Gordon W. Laurie, PhD
Characterization of extracellular regulators of epithelial differentiation in normal and cancer cells
The Laurie lab is focused on extracellular regulators of epithelial differentiation. Human 'lacritin' is the center of much of the lab's current and future research interests. Lacritin is a novel prosecretory mitogen discovered by them (Sanghi et al, J. Mol. Biol. 310: 127 - 139, 2001), and recently found to be related to the neural survival factor/breast cancer oncogene DCD. Both are co-amplified in some invasive human breast cancers. One group has described lacritin as the second most frequent SAGE marker for breast cancer among 8400 markers. Lacritin promotes mitogenesis via a pertussis toxin inhibitable signaling pathway involving PLC, IP3, PKC, PLD, NFAT and mTOR (Wang et al, in prep).

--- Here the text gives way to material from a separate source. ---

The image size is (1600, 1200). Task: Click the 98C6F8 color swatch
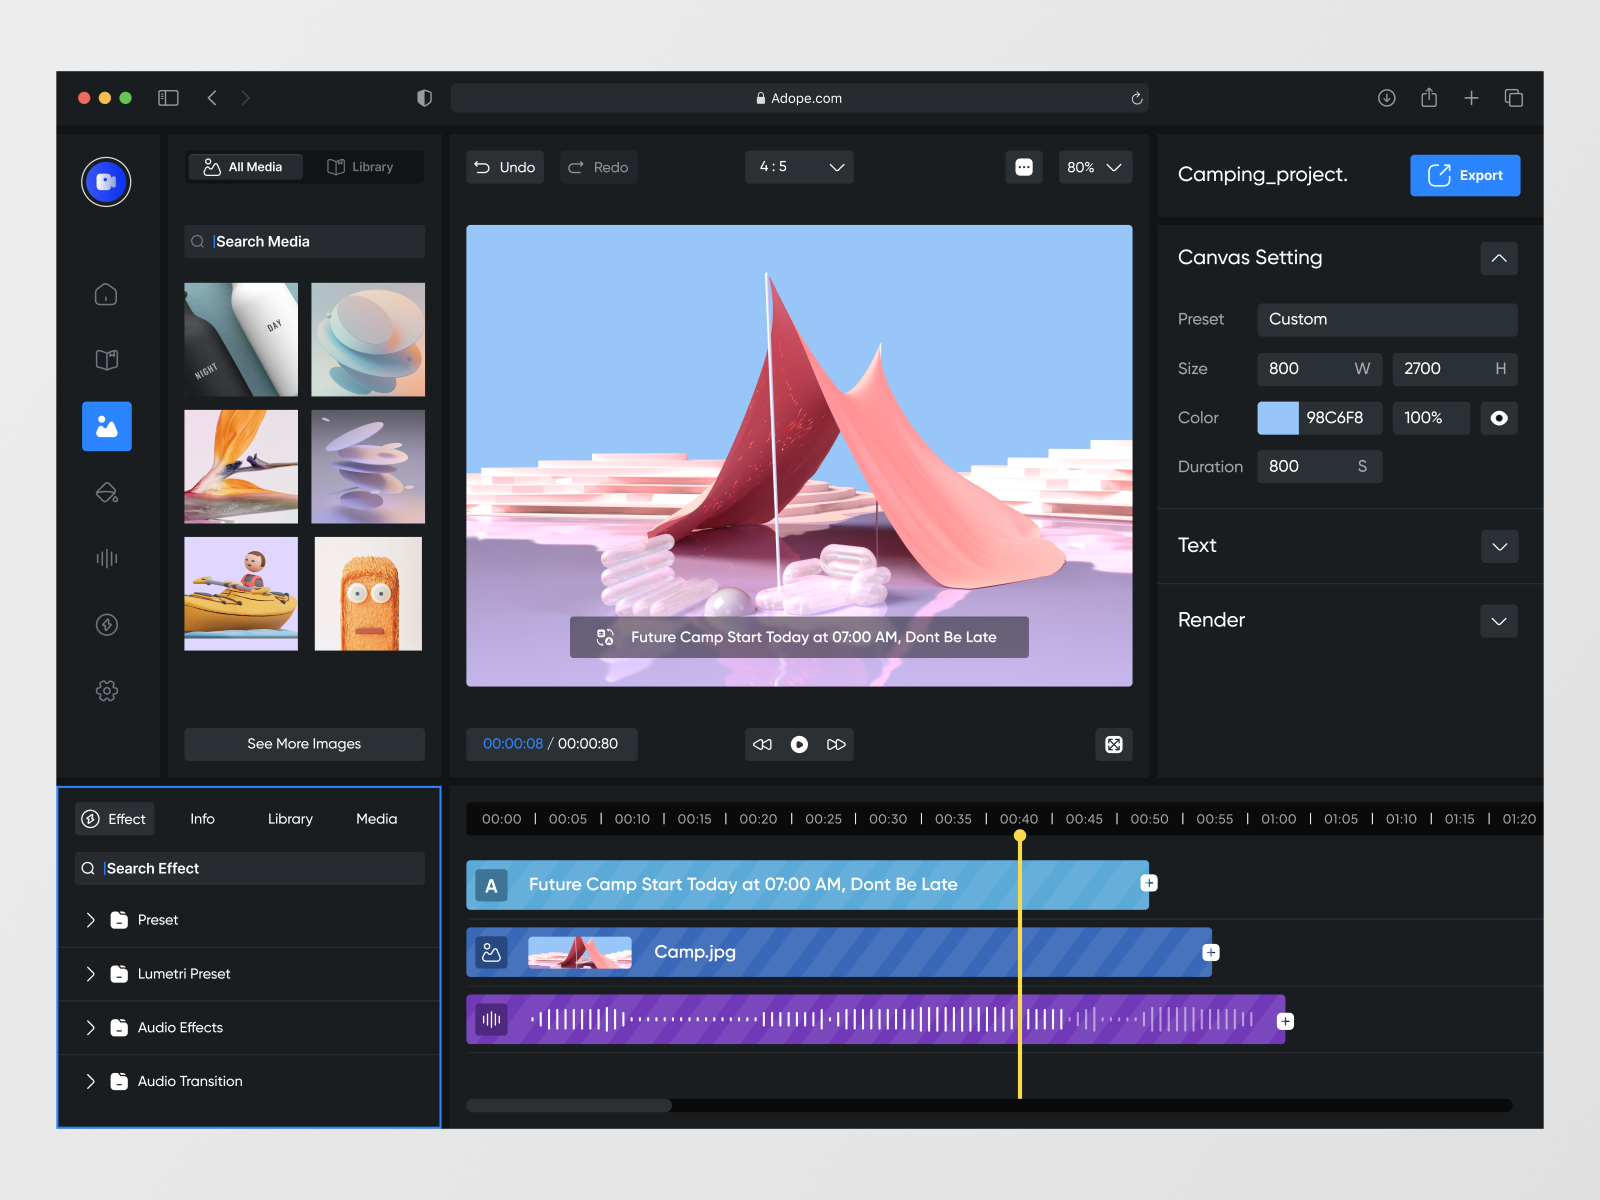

Although its signaling receptor has not yet been identified, syndecan-1 serves as a co-receptor (Ma et al, in prep). Lacritin binding is to the syndecan-1 core protein, unlike FGF's and Wnts that bind to syndecan-1's heparan sulfate side chains. The latter actually inhibit lacritin binding, thus providing an elegant manner by which lacritin-dependent proliferation may be regulated - likely by local heparanase digestion. With lacritin deletion constructs, the lab has narrowed the mitogenic domain to a C-terminal region. Current and future studies are studying the mitogenic pathway in more detail, the nature of the expected GPCR signaling receptor, the binding site on syndecan-1, the effect of overexpressing lacritin in mouse mammary and other glands, and structural requirements for function.